Amor Deliria Nervosa: The Erasure of Love in Young Adult Dystopian Fiction
Keywords:
YA dystopian fiction, YA Studies, emotions, utopianism, rebellionAbstract
ABSTRACT: In Lauren Oliver’s Delirium series (2011–2013), love, or amor deliria nervosa, has become the most dangerous disease in the world. Lena, the novel’s protagonist, has been told all her life that love is the deadliest of all deadly things and cannot wait to go through the medical procedure that will cure her of it.

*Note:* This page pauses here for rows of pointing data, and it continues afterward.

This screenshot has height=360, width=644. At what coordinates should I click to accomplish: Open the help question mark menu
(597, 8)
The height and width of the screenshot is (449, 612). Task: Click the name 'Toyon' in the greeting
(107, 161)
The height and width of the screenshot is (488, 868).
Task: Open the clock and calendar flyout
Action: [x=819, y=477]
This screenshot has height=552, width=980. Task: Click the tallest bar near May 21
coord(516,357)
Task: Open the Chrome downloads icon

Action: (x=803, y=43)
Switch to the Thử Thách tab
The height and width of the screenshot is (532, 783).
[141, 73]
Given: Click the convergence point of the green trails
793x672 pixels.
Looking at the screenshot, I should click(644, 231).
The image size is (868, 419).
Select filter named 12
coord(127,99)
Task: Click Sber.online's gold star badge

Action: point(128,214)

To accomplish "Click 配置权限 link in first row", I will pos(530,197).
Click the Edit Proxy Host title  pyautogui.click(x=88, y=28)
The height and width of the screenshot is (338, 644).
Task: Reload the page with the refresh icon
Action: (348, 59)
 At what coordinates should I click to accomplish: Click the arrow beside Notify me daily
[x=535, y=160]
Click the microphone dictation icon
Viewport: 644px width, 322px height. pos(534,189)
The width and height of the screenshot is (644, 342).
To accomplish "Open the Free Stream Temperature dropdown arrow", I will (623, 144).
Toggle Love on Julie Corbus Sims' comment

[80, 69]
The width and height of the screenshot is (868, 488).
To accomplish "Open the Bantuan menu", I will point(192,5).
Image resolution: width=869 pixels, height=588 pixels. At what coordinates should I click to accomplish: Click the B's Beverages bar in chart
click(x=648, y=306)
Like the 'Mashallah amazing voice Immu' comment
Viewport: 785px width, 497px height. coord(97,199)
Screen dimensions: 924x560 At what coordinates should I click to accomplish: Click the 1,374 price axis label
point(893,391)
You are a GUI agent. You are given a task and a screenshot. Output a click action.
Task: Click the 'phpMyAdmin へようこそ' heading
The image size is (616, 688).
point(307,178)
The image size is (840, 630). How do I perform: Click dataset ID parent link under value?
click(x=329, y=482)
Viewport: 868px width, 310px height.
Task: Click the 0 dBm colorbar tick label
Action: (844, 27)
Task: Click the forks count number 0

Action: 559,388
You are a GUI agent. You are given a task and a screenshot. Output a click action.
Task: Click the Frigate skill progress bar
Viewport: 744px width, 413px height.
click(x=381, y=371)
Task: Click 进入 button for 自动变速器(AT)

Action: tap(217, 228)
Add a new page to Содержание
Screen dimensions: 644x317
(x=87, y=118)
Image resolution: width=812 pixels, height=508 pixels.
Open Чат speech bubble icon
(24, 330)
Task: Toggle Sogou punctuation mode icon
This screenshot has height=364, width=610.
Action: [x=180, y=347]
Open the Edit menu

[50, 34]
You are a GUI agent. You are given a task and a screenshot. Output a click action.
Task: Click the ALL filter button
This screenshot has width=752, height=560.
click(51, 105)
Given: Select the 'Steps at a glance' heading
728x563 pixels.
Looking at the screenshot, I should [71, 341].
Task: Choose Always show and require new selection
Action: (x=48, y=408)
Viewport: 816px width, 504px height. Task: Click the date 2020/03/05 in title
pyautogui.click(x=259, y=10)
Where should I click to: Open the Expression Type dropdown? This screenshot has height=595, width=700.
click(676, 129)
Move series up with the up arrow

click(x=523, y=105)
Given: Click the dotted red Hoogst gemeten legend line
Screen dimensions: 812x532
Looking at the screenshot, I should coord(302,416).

Without romantic love, relationships are chosen by the government, which pairs heterosexual couples by considering the results of an evaluation. The erasure of love is present in other young adult (YA) dystopian texts. In Ally Condie’s Matched Trilogy (2010–2012), society bases its decisions on optimal algorithmic calculations, and a person’s forever match is determined by probabilities that exclude love. In Anna Carey’s Eve Series (2011–2013), girls are taught to fear men so that they can be easily manipulated out of romantic relationships and willingly accept becoming breeders for a society decimated by a plague. More insidiously, in Beth Revis’s Across the Universe (2011–2013), the inhabitants of the spaceship are drugged to suppress their emotions. By undertaking an analysis of YA dystopian texts, I examine how love is represented in these future totalitarian societies, and the consequences of its erasure. This article critically engages with frameworks that explore romantic relationships as catalysts for political awakening, highlighting the interconnections between rebellion and sexual awakening. Since love is often represented as undesirable to the regimes that go to great lengths to eradicate it from society, I contend that the experience of love in these narratives is essential for social dreaming.